Simple, transparent policies work best in fast-changing environments. Existing regulation should be reviewed for the possibility of reducing or eliminating rules that impede technological innovation and business model experimentation (for example, by relying on ex-post approaches where possible). Governments should avoid, or look for alternative approaches to, adding new regulations or expanding existing regulations to new sectors. In some instances, self-regulation can be a viable option in competitive markets. Governments should seek to develop policies that address issues at an appropriate geographic level (which, in some cases, will be international).
viii. Allow targeted consolidation of mobile operators to encourage service-level innovation in markets where fragmentation limits investments.
Policy-makers and competition authorities need to take a more comprehensive view of the mobile marketplace that includes both price-based competition and the benefits of improved infrastructure and services.
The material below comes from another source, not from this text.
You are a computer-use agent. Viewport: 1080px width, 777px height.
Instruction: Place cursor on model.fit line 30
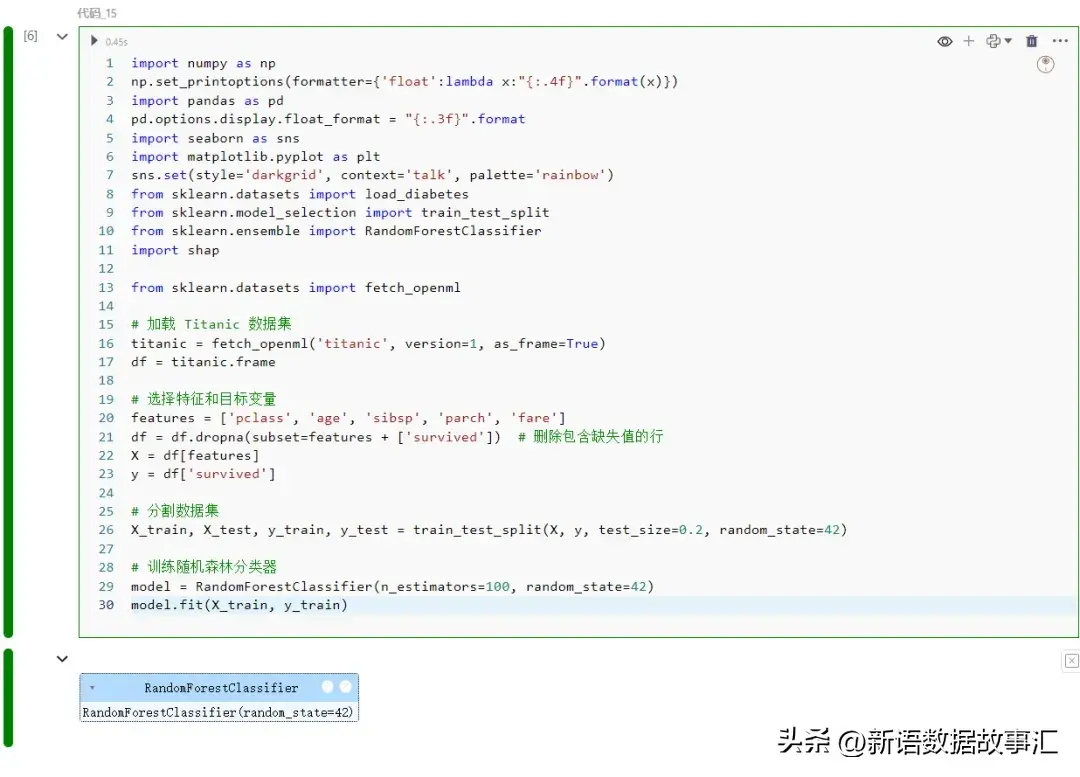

To this end, competition authorities can take into account dynamic efficiencies (improvements in network quality and innovation, for example), as well as consumer prices, when conducting merger reviews. They can also include the impact of fixed/mobile convergence and growth of cable broadband when considering market definitions. They can allow for more consolidation in markets where competition is fragmented and take steps to facilitate swaps among operators that lead to efficient network footprints. They should allow sharing of infrastructure to encourage cost-effective coverage in lower-density areas.
ix. Release more spectrum for private sector mobile use and adapt allocation and utilization policies to encourage greater efficiency in its use.
Governments need to release additional spectrum for licensed and unlicensed use. They also should accelerate their approaches for spectrum harmonization to avoid unilateral band assignments by countries. Auction models can be modified to reduce the cost of spectrum, and secondary markets will enable spectrum owners to swap holdings to improve utilization and reduce costs. Governments at all levels can support experiments in alternative deployment models, such as small cells.
The digital economy will not stop or stand still. New technologies and services are already on (digital) drawing boards worldwide. The digital economy will continue to expand and generate growth. The only questions are where and how fast.
Lack of investment in infrastructure is an impediment, but barriers are never erected evenly. Some economies grow faster and more dynamically than others. Policy plays a role in determining which economies lead. Some companies and sectors are quicker to embrace technological and business model development, taking the risks that expand existing markets and create new ones. It is within the power of each of the digital ecosystem’s participants – public and private sector alike – to reap their own benefits while furthering the global investment and innovation necessary for continued expansion.